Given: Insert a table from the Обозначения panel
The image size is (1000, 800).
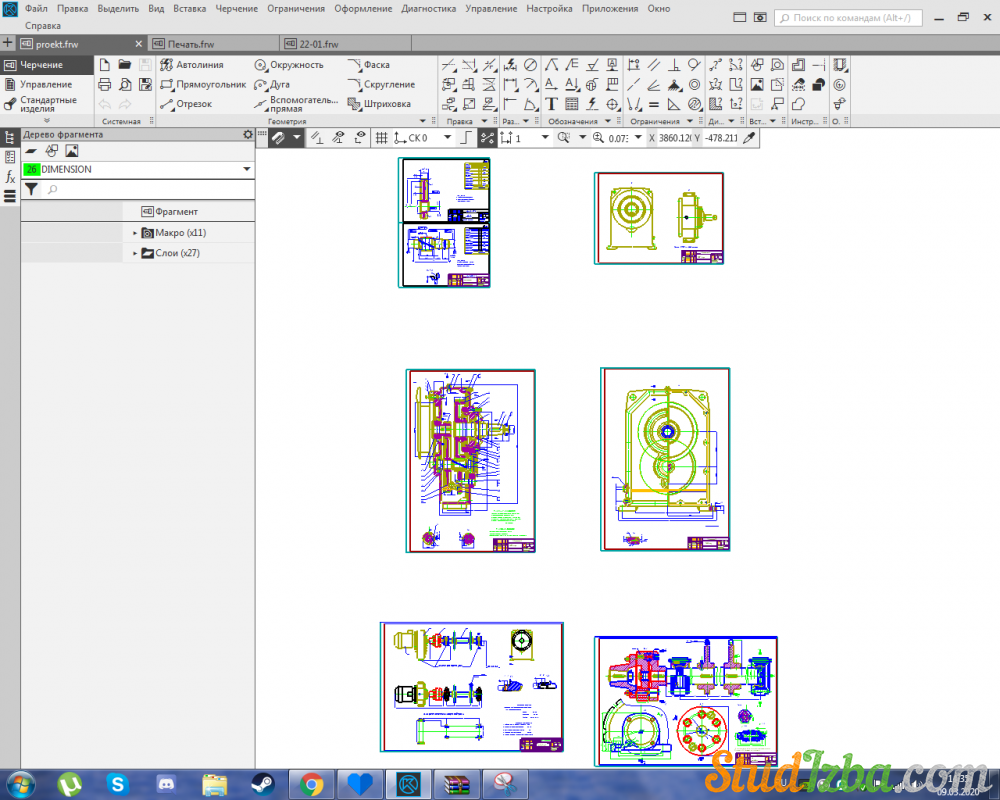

---

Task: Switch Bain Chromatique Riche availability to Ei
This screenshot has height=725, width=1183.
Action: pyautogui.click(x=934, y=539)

What you will do: Exactly the lines above from the one with "Given: Insert a" to the one with "The image size is (1000, 800).", both included, are to be quoted; leave the rest out.

Problem solution:
Given: Insert a table from the Обозначения panel
The image size is (1000, 800).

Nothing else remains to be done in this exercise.